Voici comment ils ont exprimé leur ressenti face aux merveilles du monde – avec une déclaration aussi terne que succincte.

Récemment, je me suis surpris à repenser à ce couple de bons vivants. Au fil du temps, ils sont devenus ma représentation d'un phénomène commun en pleine croissance : celui du voyageur fastidieux en manque d'inspiration.

Quiconque a déjà passé un peu de temps dans des auberges de jeunesse à l'étranger devrait être familier avec ce stéréotype. Ce type de voyageur est bronzé, ne se défait jamais de son sac en toile et porte un baggy imprimé dragon – et d'une manière ou d'une autre, il finira par vous parler de ses périples et de sa manière de voir le monde.

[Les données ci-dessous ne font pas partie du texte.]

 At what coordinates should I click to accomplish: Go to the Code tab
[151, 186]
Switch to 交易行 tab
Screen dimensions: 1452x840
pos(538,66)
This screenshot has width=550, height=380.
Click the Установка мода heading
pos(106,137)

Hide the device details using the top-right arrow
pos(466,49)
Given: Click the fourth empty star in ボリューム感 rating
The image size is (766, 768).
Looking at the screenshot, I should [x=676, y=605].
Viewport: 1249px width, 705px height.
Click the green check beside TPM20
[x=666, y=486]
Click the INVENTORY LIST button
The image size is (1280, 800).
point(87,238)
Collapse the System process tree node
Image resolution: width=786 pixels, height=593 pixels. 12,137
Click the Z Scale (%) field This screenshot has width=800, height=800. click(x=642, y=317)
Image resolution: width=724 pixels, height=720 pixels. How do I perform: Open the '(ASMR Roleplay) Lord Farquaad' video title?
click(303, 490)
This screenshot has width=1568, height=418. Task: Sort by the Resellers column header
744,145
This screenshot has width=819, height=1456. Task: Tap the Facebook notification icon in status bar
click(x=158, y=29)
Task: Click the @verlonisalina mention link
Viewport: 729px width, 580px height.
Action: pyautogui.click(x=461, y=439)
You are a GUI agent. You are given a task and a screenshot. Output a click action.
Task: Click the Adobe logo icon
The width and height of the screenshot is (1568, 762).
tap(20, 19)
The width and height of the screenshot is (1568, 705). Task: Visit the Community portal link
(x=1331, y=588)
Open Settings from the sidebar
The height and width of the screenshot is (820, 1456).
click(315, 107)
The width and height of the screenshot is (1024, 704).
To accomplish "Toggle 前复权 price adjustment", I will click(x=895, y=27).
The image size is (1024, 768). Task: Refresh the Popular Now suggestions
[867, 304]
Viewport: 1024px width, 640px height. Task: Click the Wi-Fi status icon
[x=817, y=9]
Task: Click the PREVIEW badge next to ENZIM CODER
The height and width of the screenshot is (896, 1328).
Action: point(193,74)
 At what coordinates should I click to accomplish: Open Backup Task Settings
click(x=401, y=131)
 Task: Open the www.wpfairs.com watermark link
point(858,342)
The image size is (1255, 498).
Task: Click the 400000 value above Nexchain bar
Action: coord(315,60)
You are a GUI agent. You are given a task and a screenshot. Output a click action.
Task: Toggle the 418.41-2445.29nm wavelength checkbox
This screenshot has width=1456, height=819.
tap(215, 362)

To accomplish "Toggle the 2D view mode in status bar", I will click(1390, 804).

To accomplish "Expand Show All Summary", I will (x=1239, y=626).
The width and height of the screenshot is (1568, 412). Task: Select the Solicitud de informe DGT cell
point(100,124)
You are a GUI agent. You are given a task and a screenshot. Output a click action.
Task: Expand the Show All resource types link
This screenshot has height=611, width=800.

Il est parti à l'étranger pendant deux mois, passant la plupart de son temps à danser sur la plage, désinhibé par les pilules amaigrissantes et l'alcool de grain local. Quand il vante les mérites de ses destinations, il se contente d'employer des épithètes de type « extra » et précise que les gens du coin étaient « trop sympa ». Mais cette expérience l'a doté d'une perception sans précédente de la société de l'Asie du Sud Est. L'espace d'un instant, il est devenu Marco Polo à la cour de Kubilai Khan. Il se doit de tenir son blog et d'inonder ses réseaux sociaux de photos pour que tout le monde profite de son extraordinaire nouvelle sagesse.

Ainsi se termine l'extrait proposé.